(Collected data entries)
┌──
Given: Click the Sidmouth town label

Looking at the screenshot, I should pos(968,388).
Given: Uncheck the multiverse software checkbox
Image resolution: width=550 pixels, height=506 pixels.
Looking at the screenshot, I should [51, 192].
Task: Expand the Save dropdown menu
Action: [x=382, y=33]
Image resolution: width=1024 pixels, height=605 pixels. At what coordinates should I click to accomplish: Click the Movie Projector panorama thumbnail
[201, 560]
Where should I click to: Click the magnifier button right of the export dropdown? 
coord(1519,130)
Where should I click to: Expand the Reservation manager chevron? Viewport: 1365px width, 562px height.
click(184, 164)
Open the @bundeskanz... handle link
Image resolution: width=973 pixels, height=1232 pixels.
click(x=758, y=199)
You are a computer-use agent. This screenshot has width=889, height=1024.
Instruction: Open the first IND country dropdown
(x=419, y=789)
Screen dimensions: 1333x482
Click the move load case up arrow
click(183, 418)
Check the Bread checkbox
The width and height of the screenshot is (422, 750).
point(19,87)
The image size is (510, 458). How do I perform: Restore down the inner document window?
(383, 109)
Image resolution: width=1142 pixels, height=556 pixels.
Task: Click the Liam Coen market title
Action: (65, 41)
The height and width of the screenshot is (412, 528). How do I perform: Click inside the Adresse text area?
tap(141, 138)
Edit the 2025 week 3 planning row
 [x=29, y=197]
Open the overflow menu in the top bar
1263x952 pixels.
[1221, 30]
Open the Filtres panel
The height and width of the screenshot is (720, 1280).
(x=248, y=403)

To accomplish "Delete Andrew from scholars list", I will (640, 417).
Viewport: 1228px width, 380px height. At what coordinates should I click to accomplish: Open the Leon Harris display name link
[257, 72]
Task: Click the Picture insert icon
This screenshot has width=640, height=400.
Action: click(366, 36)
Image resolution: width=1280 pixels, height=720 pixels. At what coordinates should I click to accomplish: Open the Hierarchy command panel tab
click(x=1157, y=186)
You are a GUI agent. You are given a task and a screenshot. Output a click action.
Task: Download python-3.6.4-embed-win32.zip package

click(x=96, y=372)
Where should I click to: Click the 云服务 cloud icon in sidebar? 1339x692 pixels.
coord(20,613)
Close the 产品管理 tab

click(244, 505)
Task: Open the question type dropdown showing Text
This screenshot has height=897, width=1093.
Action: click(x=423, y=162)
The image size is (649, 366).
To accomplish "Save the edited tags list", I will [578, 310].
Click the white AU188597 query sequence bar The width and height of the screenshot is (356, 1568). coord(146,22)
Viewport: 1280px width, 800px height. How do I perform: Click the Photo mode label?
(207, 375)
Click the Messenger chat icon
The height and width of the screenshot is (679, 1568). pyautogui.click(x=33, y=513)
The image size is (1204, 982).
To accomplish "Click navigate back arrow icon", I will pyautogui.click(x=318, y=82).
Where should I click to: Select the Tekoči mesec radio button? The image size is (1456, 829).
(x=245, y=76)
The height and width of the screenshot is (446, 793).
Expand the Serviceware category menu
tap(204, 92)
└──
### PROBLEM DETAILS:
Retype exactly. Start at the line with "This screenshot has width=640, height=400." and stop at the last line of the data.

### ANSWER TO THE PROBLEM:
This screenshot has width=640, height=400.
Action: click(366, 36)
Image resolution: width=1280 pixels, height=720 pixels. At what coordinates should I click to accomplish: Open the Hierarchy command panel tab
click(x=1157, y=186)
You are a GUI agent. You are given a task and a screenshot. Output a click action.
Task: Download python-3.6.4-embed-win32.zip package

click(x=96, y=372)
Where should I click to: Click the 云服务 cloud icon in sidebar? 1339x692 pixels.
coord(20,613)
Close the 产品管理 tab

click(244, 505)
Task: Open the question type dropdown showing Text
This screenshot has height=897, width=1093.
Action: click(x=423, y=162)
The image size is (649, 366).
To accomplish "Save the edited tags list", I will [578, 310].
Click the white AU188597 query sequence bar The width and height of the screenshot is (356, 1568). coord(146,22)
Viewport: 1280px width, 800px height. How do I perform: Click the Photo mode label?
(207, 375)
Click the Messenger chat icon
The height and width of the screenshot is (679, 1568). pyautogui.click(x=33, y=513)
The image size is (1204, 982).
To accomplish "Click navigate back arrow icon", I will pyautogui.click(x=318, y=82).
Where should I click to: Select the Tekoči mesec radio button? The image size is (1456, 829).
(x=245, y=76)
The height and width of the screenshot is (446, 793).
Expand the Serviceware category menu
tap(204, 92)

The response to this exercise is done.